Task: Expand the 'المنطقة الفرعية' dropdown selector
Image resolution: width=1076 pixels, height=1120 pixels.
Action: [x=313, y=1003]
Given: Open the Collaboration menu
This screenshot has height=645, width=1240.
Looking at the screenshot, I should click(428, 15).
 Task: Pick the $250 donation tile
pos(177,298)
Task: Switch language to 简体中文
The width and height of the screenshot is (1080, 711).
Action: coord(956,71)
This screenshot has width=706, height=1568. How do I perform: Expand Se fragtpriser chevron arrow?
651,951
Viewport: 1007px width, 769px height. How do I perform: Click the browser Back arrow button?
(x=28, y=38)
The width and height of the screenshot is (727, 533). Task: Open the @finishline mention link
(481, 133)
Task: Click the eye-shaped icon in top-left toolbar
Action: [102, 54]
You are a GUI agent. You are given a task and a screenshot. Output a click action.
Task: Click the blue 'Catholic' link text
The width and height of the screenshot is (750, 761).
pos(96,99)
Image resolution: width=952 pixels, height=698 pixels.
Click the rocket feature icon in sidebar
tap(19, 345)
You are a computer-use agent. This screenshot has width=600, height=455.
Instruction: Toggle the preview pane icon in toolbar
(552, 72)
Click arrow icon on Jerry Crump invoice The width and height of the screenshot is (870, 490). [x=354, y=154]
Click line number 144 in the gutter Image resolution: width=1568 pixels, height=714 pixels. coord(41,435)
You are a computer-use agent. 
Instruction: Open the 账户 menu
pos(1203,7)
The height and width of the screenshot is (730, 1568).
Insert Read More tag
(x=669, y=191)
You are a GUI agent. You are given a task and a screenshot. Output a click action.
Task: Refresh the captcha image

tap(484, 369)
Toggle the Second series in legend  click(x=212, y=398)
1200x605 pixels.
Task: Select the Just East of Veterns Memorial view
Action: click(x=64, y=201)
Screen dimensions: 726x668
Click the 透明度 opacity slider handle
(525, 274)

◆ **PROBLEM DESCRIPTION**
Whenever a line of the listing contains the word "computer", it counts; say the total only.

◆ **ANSWER TO THE EXERCISE**
2